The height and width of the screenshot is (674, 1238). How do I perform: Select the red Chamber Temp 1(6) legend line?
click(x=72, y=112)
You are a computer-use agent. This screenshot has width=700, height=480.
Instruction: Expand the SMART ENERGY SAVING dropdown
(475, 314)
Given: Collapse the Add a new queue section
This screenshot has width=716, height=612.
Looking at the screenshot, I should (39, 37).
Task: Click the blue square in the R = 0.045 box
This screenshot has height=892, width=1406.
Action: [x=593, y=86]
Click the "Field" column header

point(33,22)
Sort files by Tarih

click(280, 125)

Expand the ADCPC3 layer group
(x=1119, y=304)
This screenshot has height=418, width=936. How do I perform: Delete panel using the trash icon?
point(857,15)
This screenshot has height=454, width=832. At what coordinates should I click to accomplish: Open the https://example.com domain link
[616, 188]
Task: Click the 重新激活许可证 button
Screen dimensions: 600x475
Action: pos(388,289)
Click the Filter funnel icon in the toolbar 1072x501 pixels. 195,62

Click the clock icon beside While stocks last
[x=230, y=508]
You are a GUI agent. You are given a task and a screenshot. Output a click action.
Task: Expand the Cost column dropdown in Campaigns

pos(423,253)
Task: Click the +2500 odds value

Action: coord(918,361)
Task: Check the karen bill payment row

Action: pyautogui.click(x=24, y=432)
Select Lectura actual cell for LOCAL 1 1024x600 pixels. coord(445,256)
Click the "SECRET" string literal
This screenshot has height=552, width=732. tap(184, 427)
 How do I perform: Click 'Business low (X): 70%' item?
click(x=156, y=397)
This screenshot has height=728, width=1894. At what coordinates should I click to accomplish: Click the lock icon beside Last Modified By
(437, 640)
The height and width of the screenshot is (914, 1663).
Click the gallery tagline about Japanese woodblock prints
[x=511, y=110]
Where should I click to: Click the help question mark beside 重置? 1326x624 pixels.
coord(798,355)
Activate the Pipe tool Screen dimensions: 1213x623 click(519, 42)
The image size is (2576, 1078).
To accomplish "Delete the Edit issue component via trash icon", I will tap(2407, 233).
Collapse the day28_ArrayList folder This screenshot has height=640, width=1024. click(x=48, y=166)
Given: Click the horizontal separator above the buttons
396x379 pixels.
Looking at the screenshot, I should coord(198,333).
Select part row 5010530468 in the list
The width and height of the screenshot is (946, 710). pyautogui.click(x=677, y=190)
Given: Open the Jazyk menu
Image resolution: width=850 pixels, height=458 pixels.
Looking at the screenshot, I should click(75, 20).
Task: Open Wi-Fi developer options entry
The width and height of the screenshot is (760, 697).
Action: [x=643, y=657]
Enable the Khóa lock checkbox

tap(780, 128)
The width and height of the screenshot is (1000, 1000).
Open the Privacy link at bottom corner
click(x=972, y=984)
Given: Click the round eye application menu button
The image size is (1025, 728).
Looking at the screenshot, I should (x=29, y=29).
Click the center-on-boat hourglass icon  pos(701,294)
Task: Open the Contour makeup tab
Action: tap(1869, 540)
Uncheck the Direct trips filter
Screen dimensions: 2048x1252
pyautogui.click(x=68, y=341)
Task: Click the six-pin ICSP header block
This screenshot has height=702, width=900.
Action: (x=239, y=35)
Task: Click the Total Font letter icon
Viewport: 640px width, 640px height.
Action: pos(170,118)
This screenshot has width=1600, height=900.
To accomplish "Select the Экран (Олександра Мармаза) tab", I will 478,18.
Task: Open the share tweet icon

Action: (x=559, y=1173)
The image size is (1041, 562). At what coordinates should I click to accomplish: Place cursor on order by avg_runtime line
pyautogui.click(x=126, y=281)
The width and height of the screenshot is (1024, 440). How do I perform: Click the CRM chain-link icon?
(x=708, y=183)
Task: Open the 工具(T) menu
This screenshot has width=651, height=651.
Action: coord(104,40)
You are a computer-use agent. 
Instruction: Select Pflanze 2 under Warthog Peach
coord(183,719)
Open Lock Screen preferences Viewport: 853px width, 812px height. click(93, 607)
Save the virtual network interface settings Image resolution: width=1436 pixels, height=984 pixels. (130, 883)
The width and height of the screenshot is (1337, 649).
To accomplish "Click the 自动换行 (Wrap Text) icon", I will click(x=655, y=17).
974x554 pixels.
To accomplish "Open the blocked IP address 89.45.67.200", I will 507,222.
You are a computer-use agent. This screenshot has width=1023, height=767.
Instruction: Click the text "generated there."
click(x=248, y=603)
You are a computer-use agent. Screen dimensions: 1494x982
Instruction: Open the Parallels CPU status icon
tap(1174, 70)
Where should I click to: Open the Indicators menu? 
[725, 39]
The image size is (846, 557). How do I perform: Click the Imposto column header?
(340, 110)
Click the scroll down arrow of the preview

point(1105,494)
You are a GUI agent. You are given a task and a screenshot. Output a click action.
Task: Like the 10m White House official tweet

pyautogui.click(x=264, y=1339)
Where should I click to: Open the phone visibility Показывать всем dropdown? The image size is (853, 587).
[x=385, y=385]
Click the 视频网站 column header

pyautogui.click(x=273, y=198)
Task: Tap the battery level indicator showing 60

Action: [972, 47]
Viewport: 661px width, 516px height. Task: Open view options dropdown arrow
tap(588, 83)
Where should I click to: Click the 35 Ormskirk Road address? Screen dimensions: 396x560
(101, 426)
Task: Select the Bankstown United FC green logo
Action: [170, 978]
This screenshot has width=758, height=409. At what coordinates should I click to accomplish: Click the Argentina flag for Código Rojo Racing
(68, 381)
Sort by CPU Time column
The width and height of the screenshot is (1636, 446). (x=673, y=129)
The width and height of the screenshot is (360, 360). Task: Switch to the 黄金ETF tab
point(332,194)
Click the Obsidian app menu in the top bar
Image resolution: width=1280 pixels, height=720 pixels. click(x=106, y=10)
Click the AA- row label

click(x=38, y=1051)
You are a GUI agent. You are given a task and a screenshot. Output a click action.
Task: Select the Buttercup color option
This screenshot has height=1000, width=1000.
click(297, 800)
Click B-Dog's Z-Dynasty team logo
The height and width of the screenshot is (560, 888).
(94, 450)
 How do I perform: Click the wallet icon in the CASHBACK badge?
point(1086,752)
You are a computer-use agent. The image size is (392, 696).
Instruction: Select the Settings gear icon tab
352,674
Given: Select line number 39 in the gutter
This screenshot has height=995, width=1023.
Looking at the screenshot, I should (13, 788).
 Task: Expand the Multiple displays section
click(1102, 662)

→ **What to produce**
From the first line to the last, copy the records exactly as they appear above.

→ **Task answer**
The height and width of the screenshot is (674, 1238). How do I perform: Select the red Chamber Temp 1(6) legend line?
click(x=72, y=112)
You are a computer-use agent. This screenshot has width=700, height=480.
Instruction: Expand the SMART ENERGY SAVING dropdown
(475, 314)
Given: Collapse the Add a new queue section
This screenshot has width=716, height=612.
Looking at the screenshot, I should (39, 37).
Task: Click the blue square in the R = 0.045 box
This screenshot has height=892, width=1406.
Action: [x=593, y=86]
Click the "Field" column header

point(33,22)
Sort files by Tarih

click(280, 125)

Expand the ADCPC3 layer group
(x=1119, y=304)
This screenshot has height=418, width=936. How do I perform: Delete panel using the trash icon?
point(857,15)
This screenshot has height=454, width=832. At what coordinates should I click to accomplish: Open the https://example.com domain link
[616, 188]
Task: Click the 重新激活许可证 button
Screen dimensions: 600x475
Action: pos(388,289)
Click the Filter funnel icon in the toolbar 1072x501 pixels. 195,62

Click the clock icon beside While stocks last
[x=230, y=508]
You are a GUI agent. You are given a task and a screenshot. Output a click action.
Task: Expand the Cost column dropdown in Campaigns

pos(423,253)
Task: Click the +2500 odds value

Action: coord(918,361)
Task: Check the karen bill payment row

Action: pyautogui.click(x=24, y=432)
Select Lectura actual cell for LOCAL 1 1024x600 pixels. coord(445,256)
Click the "SECRET" string literal
This screenshot has height=552, width=732. tap(184, 427)
 How do I perform: Click 'Business low (X): 70%' item?
click(x=156, y=397)
This screenshot has height=728, width=1894. At what coordinates should I click to accomplish: Click the lock icon beside Last Modified By
(437, 640)
The height and width of the screenshot is (914, 1663).
Click the gallery tagline about Japanese woodblock prints
[x=511, y=110]
Where should I click to: Click the help question mark beside 重置? 1326x624 pixels.
coord(798,355)
Activate the Pipe tool Screen dimensions: 1213x623 click(519, 42)
The image size is (2576, 1078).
To accomplish "Delete the Edit issue component via trash icon", I will tap(2407, 233).
Collapse the day28_ArrayList folder This screenshot has height=640, width=1024. click(x=48, y=166)
Given: Click the horizontal separator above the buttons
396x379 pixels.
Looking at the screenshot, I should coord(198,333).
Select part row 5010530468 in the list
The width and height of the screenshot is (946, 710). pyautogui.click(x=677, y=190)
Given: Open the Jazyk menu
Image resolution: width=850 pixels, height=458 pixels.
Looking at the screenshot, I should click(75, 20).
Task: Open Wi-Fi developer options entry
The width and height of the screenshot is (760, 697).
Action: [x=643, y=657]
Enable the Khóa lock checkbox

tap(780, 128)
The width and height of the screenshot is (1000, 1000).
Open the Privacy link at bottom corner
click(x=972, y=984)
Given: Click the round eye application menu button
The image size is (1025, 728).
Looking at the screenshot, I should (x=29, y=29).
Click the center-on-boat hourglass icon  pos(701,294)
Task: Open the Contour makeup tab
Action: tap(1869, 540)
Uncheck the Direct trips filter
Screen dimensions: 2048x1252
pyautogui.click(x=68, y=341)
Task: Click the six-pin ICSP header block
This screenshot has height=702, width=900.
Action: (x=239, y=35)
Task: Click the Total Font letter icon
Viewport: 640px width, 640px height.
Action: pos(170,118)
This screenshot has width=1600, height=900.
To accomplish "Select the Экран (Олександра Мармаза) tab", I will 478,18.
Task: Open the share tweet icon

Action: (x=559, y=1173)
The image size is (1041, 562). At what coordinates should I click to accomplish: Place cursor on order by avg_runtime line
pyautogui.click(x=126, y=281)
The width and height of the screenshot is (1024, 440). How do I perform: Click the CRM chain-link icon?
(x=708, y=183)
Task: Open the 工具(T) menu
This screenshot has width=651, height=651.
Action: coord(104,40)
You are a computer-use agent. 
Instruction: Select Pflanze 2 under Warthog Peach
coord(183,719)
Open Lock Screen preferences Viewport: 853px width, 812px height. click(93, 607)
Save the virtual network interface settings Image resolution: width=1436 pixels, height=984 pixels. (130, 883)
The width and height of the screenshot is (1337, 649).
To accomplish "Click the 自动换行 (Wrap Text) icon", I will click(x=655, y=17).
974x554 pixels.
To accomplish "Open the blocked IP address 89.45.67.200", I will 507,222.
You are a computer-use agent. This screenshot has width=1023, height=767.
Instruction: Click the text "generated there."
click(x=248, y=603)
You are a computer-use agent. Screen dimensions: 1494x982
Instruction: Open the Parallels CPU status icon
tap(1174, 70)
Where should I click to: Open the Indicators menu? 
[725, 39]
The image size is (846, 557). How do I perform: Click the Imposto column header?
(340, 110)
Click the scroll down arrow of the preview

point(1105,494)
You are a GUI agent. You are given a task and a screenshot. Output a click action.
Task: Like the 10m White House official tweet

pyautogui.click(x=264, y=1339)
Where should I click to: Open the phone visibility Показывать всем dropdown? The image size is (853, 587).
[x=385, y=385]
Click the 视频网站 column header

pyautogui.click(x=273, y=198)
Task: Tap the battery level indicator showing 60

Action: [972, 47]
Viewport: 661px width, 516px height. Task: Open view options dropdown arrow
tap(588, 83)
Where should I click to: Click the 35 Ormskirk Road address? Screen dimensions: 396x560
(101, 426)
Task: Select the Bankstown United FC green logo
Action: [170, 978]
This screenshot has width=758, height=409. At what coordinates should I click to accomplish: Click the Argentina flag for Código Rojo Racing
(68, 381)
Sort by CPU Time column
The width and height of the screenshot is (1636, 446). (x=673, y=129)
The width and height of the screenshot is (360, 360). Task: Switch to the 黄金ETF tab
point(332,194)
Click the Obsidian app menu in the top bar
Image resolution: width=1280 pixels, height=720 pixels. click(x=106, y=10)
Click the AA- row label

click(x=38, y=1051)
You are a GUI agent. You are given a task and a screenshot. Output a click action.
Task: Select the Buttercup color option
This screenshot has height=1000, width=1000.
click(297, 800)
Click B-Dog's Z-Dynasty team logo
The height and width of the screenshot is (560, 888).
(94, 450)
 How do I perform: Click the wallet icon in the CASHBACK badge?
point(1086,752)
You are a computer-use agent. The image size is (392, 696).
Instruction: Select the Settings gear icon tab
352,674
Given: Select line number 39 in the gutter
This screenshot has height=995, width=1023.
Looking at the screenshot, I should (13, 788).
 Task: Expand the Multiple displays section
click(1102, 662)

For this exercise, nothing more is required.